• ACTION ITEM: Only the pictures stay out; every record is to be quoted exactly.

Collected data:
::::

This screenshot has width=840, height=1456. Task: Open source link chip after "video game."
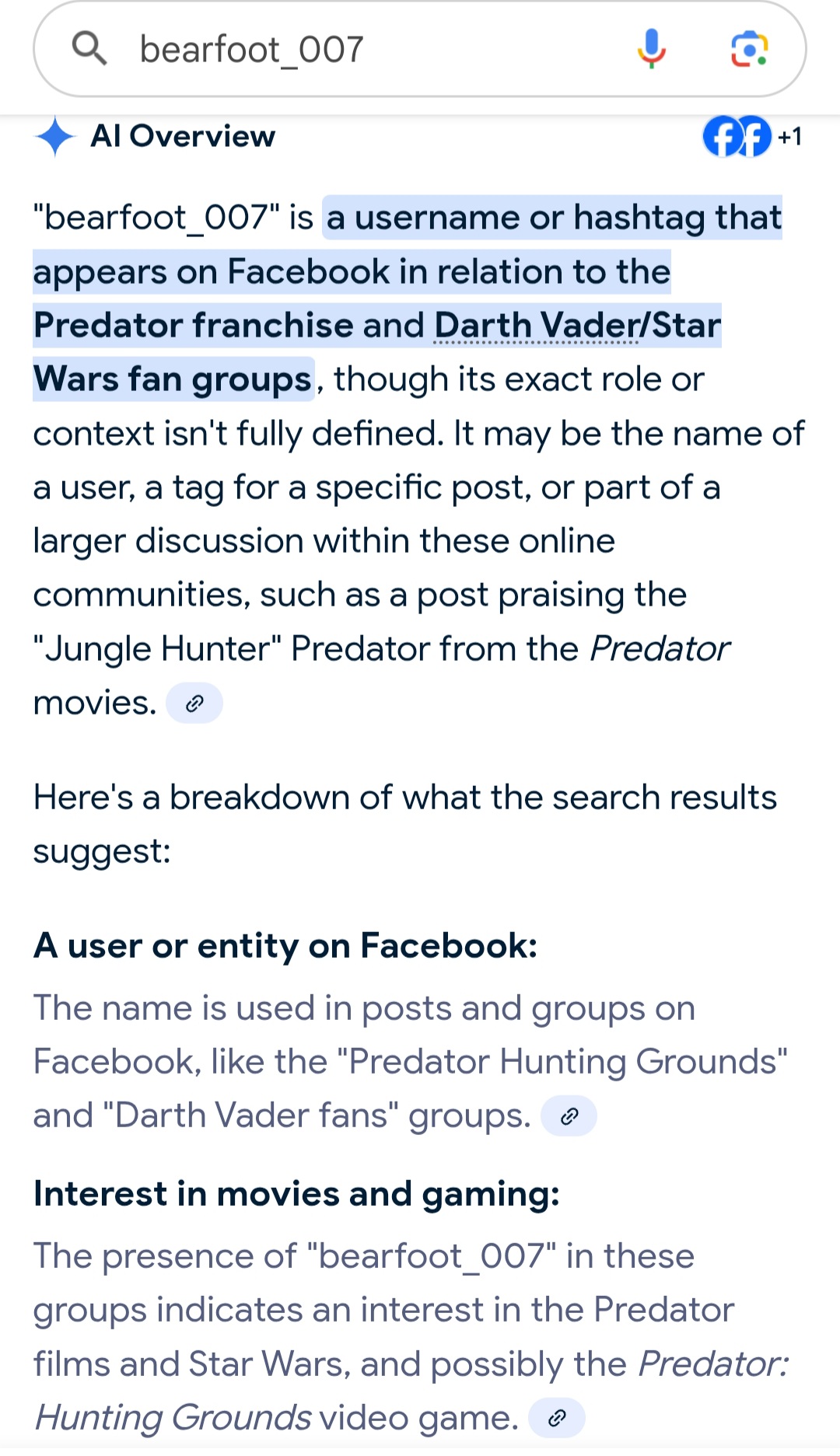click(x=556, y=1419)
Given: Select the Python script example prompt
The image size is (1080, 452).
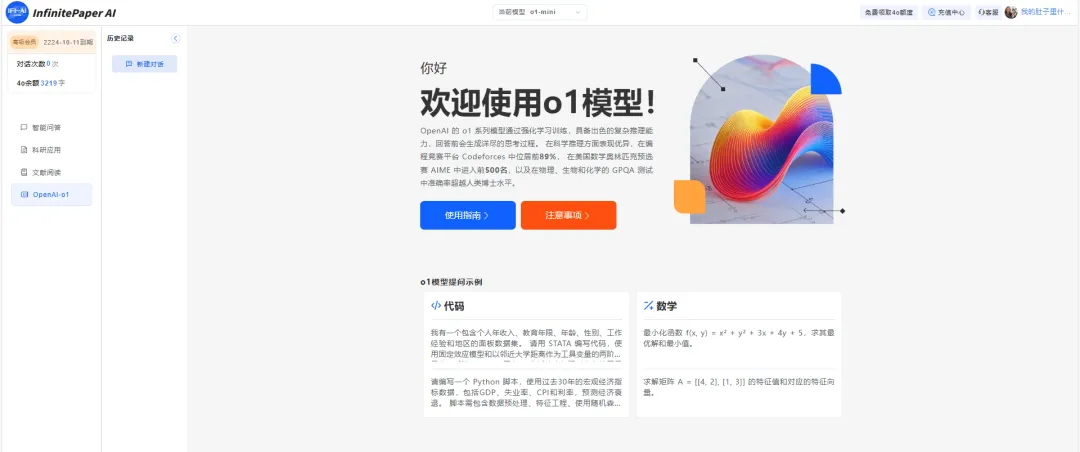Looking at the screenshot, I should click(x=526, y=392).
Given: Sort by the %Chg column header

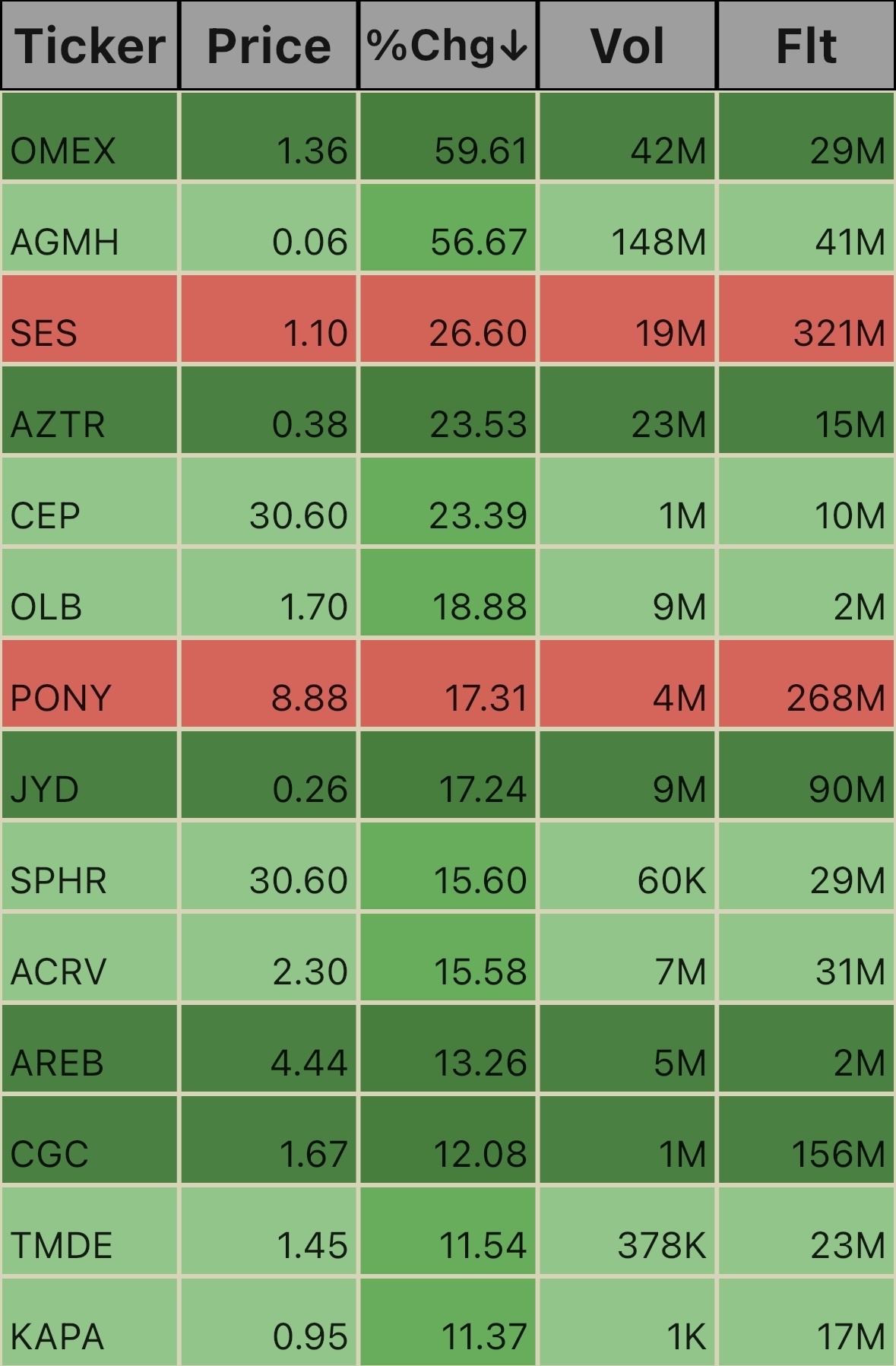Looking at the screenshot, I should click(448, 45).
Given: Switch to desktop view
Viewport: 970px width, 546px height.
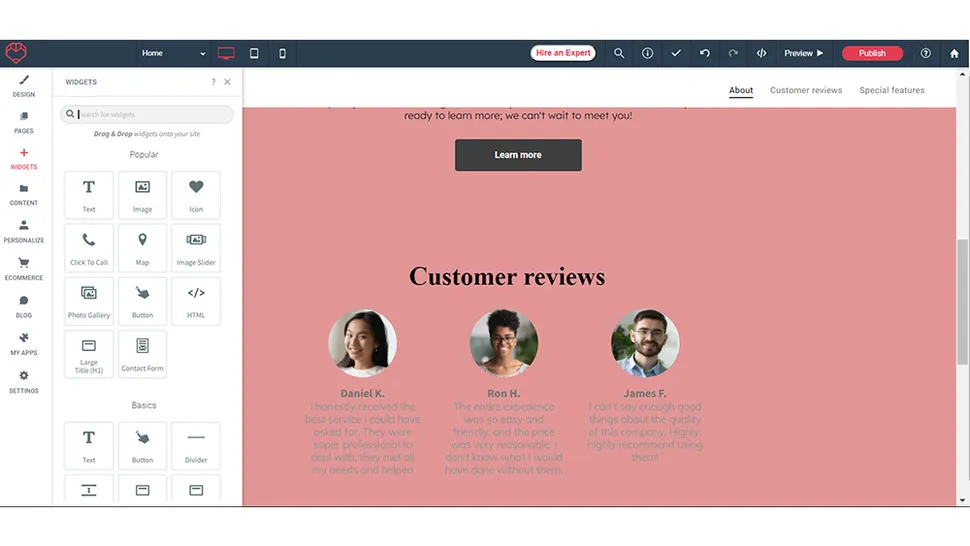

::::

• SOLUTION:
This screenshot has width=840, height=1456. Task: Open source link chip after "video game."
click(x=556, y=1419)
Given: Select the Python script example prompt
The image size is (1080, 452).
Looking at the screenshot, I should click(x=526, y=392).
Given: Sort by the %Chg column header

Looking at the screenshot, I should click(448, 45).
Given: Switch to desktop view
Viewport: 970px width, 546px height.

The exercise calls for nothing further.